Meet the pilot- Seeing exactly who is flying the plane can be very calming. Most times when you board the cockpit door will be open and you can see the pilot and his crew prepping for the flight.  Ask your flight attendant if you can meet the pilot.  Explain you are a nervous flier.  Many time the pilot will step out and meet you and answer any questions you have.  Or maybe just seeing them at work will be enough to calm your anxiety.




When in doubt, watch the flight attendants.  My father, who has flown planes, taught me this important nugget of wisdom-- If you're unsure of a noise or something you feel, look at the flight attendants.  Do they look alarmed or puzzled?  If not, there is nothing to worry about.  They fly these routes hundreds of times a year and know when something isn't right.   Just sit back and relax.  Let them know what you need and remember, even though anxiety can translate into grumpiness, be nice to your flight attendants!


Above all, just remember to stay calm!






But even with all that knowledge and a few yoga techniques, a fear of flying doesn't just disappear immediately.  

It took years for me to build up the courage to feel comfortable getting on a plane and after following the above steps religiously for all that time, there was one moment when everything just came together.

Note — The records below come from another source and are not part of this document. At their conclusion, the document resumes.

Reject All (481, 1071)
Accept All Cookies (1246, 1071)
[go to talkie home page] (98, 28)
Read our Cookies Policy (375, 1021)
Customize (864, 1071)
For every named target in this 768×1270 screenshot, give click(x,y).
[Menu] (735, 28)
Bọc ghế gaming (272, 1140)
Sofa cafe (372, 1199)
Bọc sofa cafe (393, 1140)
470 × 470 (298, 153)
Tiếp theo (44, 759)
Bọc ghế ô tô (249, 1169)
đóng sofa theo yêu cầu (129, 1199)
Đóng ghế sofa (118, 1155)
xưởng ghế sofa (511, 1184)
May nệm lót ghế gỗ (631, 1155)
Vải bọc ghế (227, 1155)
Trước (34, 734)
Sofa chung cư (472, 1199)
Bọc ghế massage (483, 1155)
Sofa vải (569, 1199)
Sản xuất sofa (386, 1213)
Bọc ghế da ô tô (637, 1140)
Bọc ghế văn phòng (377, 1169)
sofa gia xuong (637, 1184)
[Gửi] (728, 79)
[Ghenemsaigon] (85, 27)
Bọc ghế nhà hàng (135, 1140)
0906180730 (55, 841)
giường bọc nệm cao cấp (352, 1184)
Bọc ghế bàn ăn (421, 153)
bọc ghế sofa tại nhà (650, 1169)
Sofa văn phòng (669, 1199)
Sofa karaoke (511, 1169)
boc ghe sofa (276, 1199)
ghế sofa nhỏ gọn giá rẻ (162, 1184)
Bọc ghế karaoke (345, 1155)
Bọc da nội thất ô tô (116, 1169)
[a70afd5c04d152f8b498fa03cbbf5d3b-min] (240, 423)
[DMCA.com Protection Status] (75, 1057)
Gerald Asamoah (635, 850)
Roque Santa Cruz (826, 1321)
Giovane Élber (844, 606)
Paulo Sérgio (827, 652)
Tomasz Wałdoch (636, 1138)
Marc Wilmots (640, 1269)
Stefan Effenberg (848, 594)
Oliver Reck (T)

We were flying home from Caribbean during a tropical storm.  The moment the pilot took us down for a landing we began bumping around.  Last minute he decided it was too risky and took us back up to do another "go around".  It was something I had read about from Cap. Chance's course so I knew what was happening but it still didn't make me comfortable.

There we were were, being bounced around in the clouds above Miami for a good twenty minutes, all the while I'm gripping the seat begging God to help us down gently.  And guess what, we landed.  We were perfectly fine.  Everyone on that plane made it off alive and well.


It was then that it all finally clicked.  I'm safe when I fly.  I'm in good hands.   I always have been and I always will be.  And after that flight and all the terror I felt in the skies, I'd still get on a plane tomorrow.  Why?  Because anything worth fearing is worth doing.  



Don't let your fear of flying hold you back from seeing how beautiful the world is.